Could you say how many lines below contain the word "icon"? Give the number with no other text.

**Supplied data:**
____
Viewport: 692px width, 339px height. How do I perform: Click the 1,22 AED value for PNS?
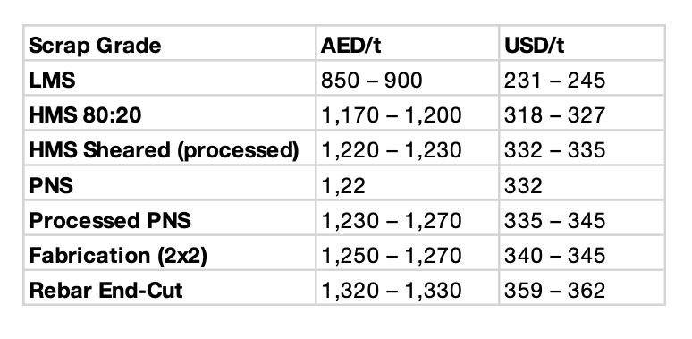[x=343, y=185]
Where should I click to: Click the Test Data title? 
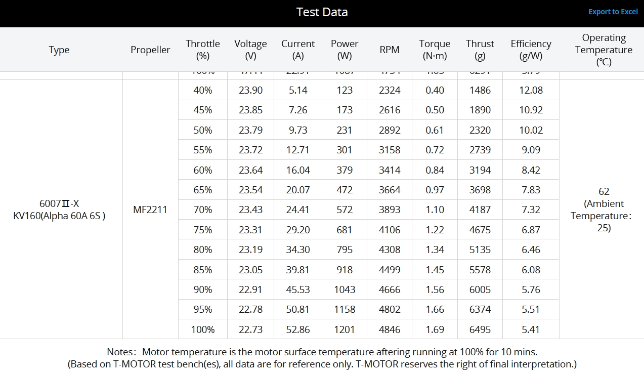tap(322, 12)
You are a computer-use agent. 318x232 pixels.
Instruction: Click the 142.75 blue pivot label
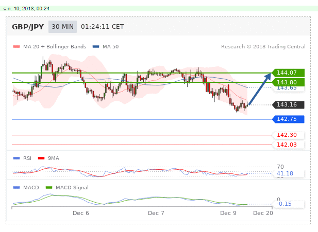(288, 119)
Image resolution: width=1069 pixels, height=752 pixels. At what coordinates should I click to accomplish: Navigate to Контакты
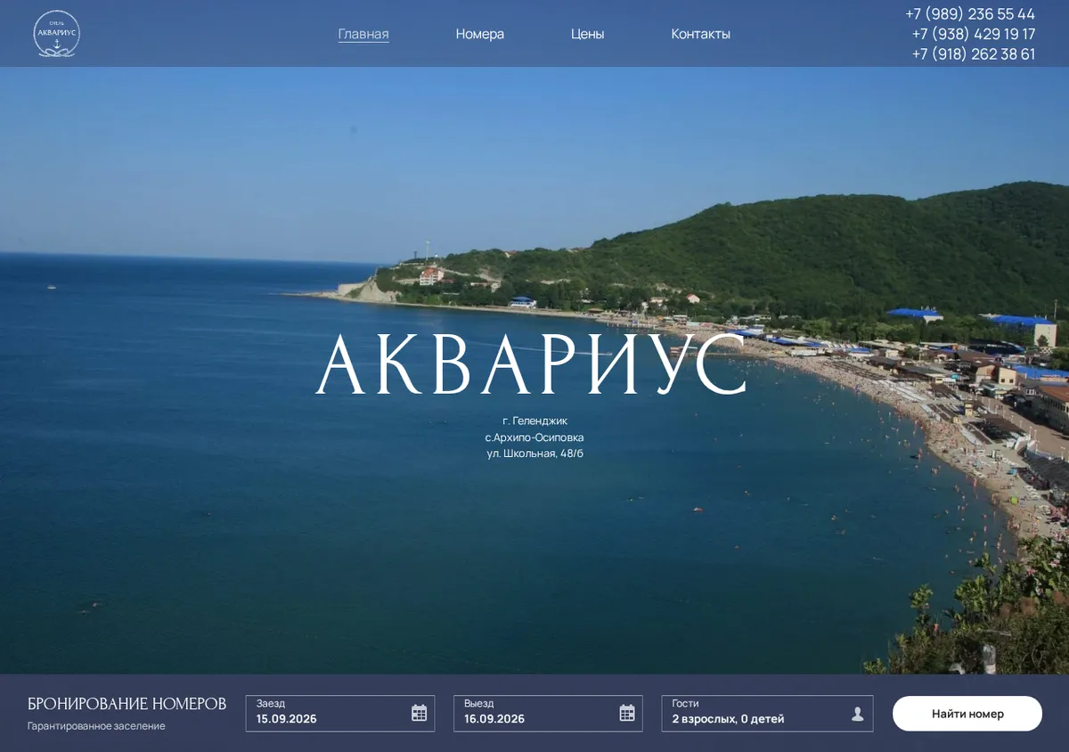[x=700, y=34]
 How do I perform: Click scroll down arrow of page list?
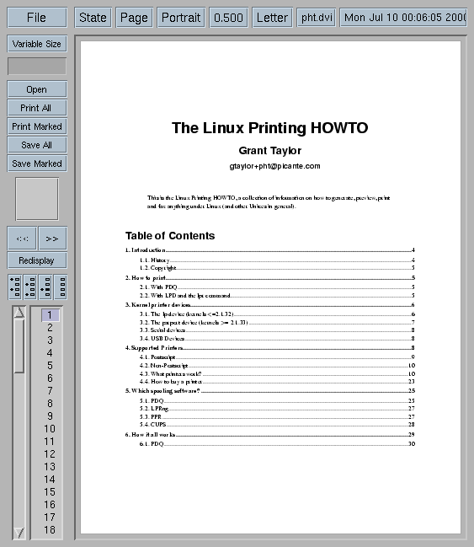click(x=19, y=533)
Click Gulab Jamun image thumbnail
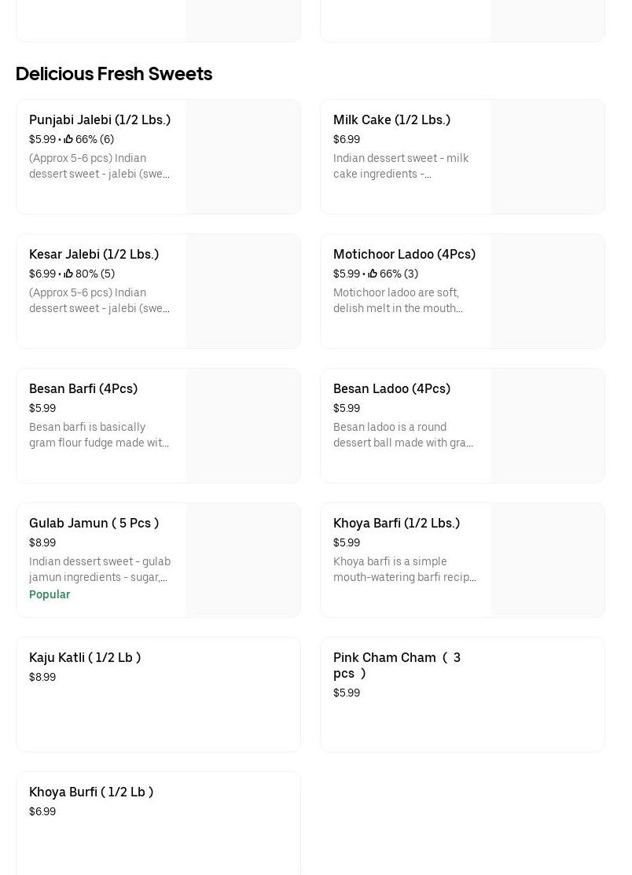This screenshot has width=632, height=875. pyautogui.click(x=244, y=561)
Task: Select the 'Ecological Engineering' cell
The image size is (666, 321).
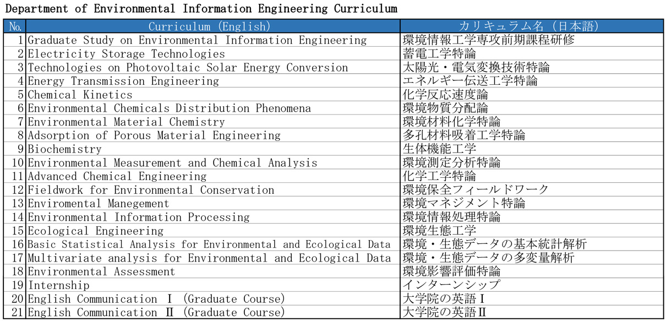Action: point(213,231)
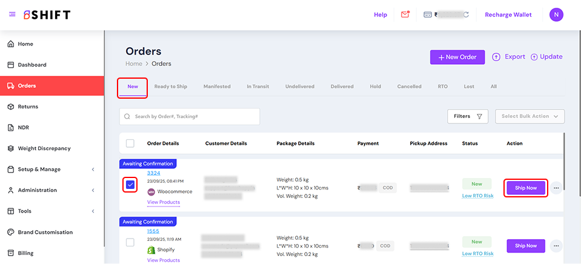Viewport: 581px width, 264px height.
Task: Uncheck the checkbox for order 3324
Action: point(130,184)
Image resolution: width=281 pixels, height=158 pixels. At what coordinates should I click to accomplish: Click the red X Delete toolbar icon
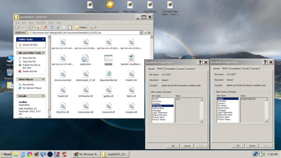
____
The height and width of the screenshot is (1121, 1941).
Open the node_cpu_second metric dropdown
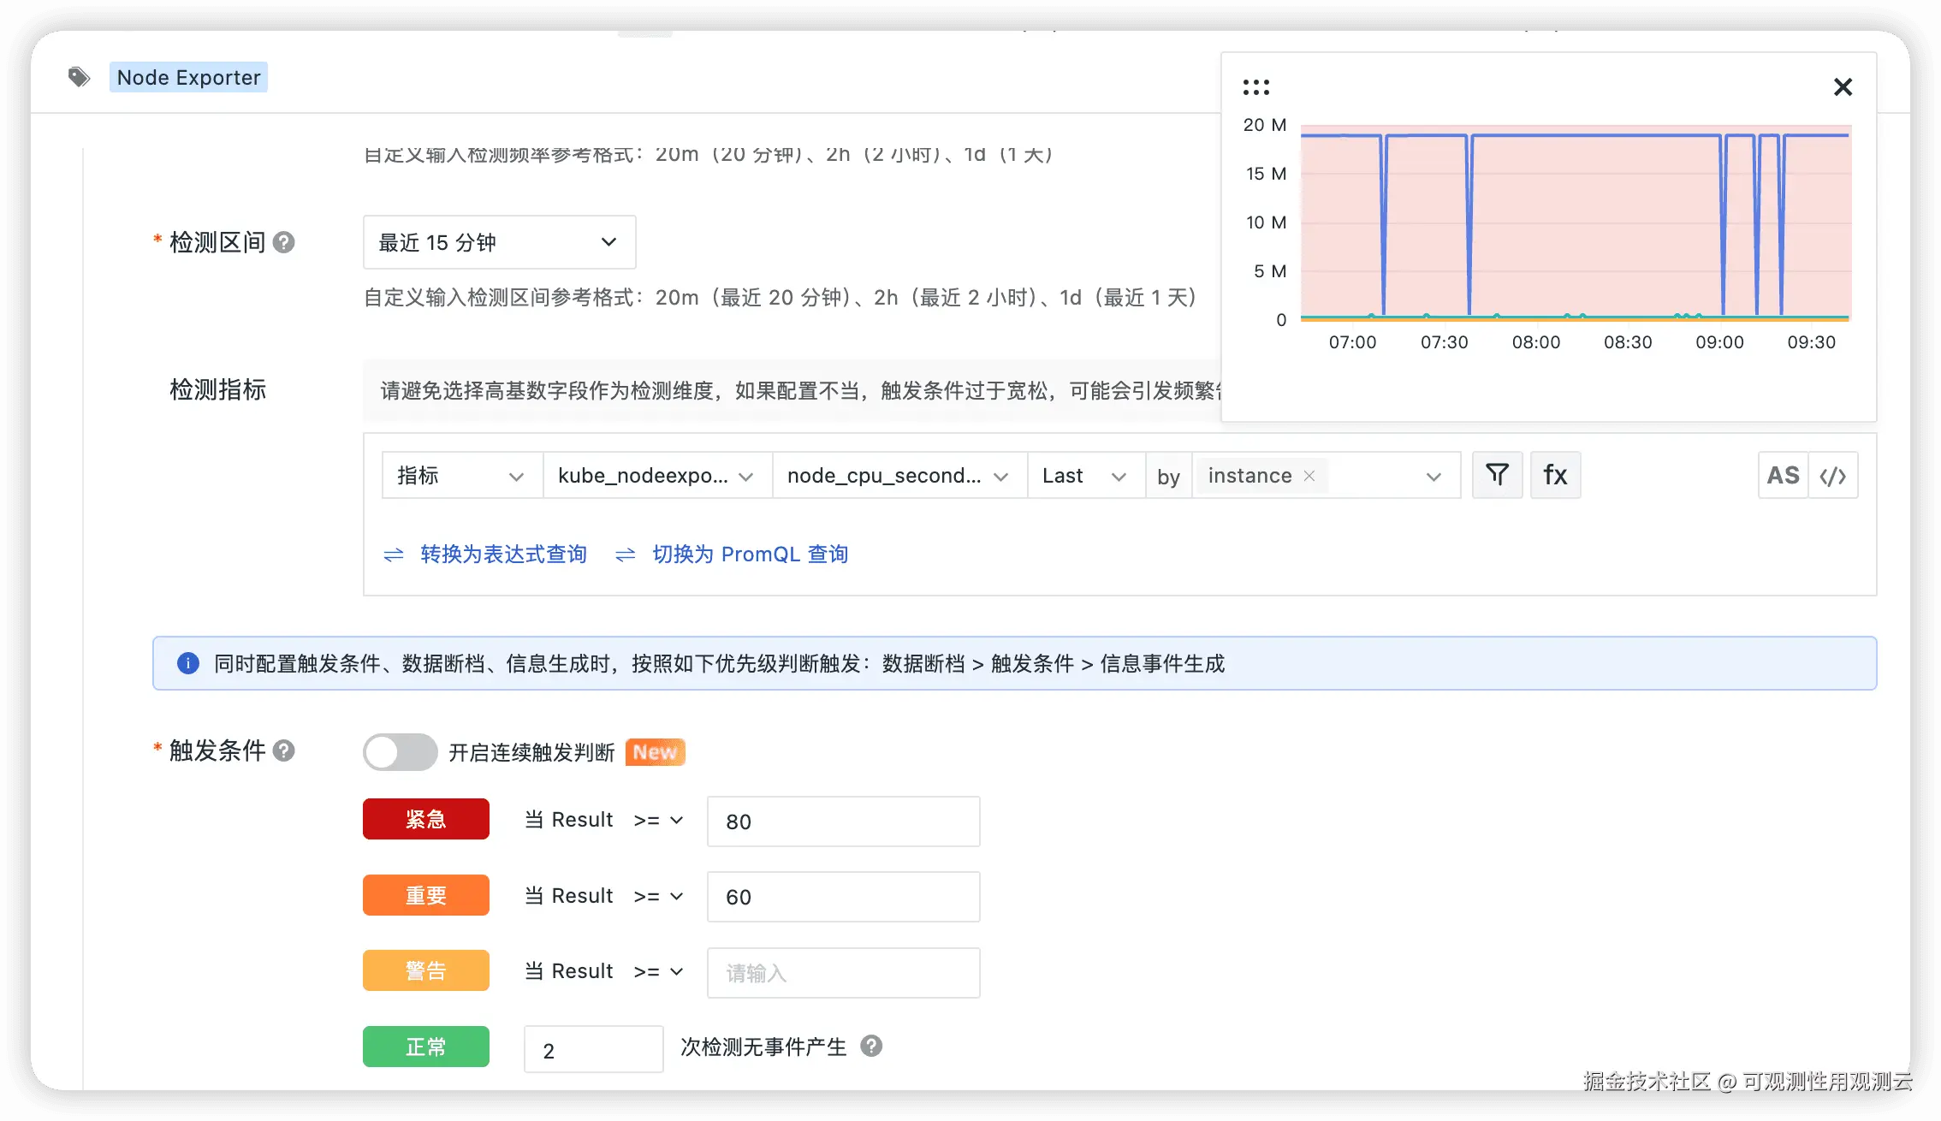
____
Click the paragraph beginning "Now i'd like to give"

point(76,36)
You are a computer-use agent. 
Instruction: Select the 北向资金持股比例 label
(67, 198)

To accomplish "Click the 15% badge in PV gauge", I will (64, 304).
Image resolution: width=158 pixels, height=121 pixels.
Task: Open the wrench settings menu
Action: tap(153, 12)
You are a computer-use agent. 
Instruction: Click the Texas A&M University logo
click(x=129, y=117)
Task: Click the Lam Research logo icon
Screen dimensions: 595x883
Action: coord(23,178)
____
**Answer to this task:** 2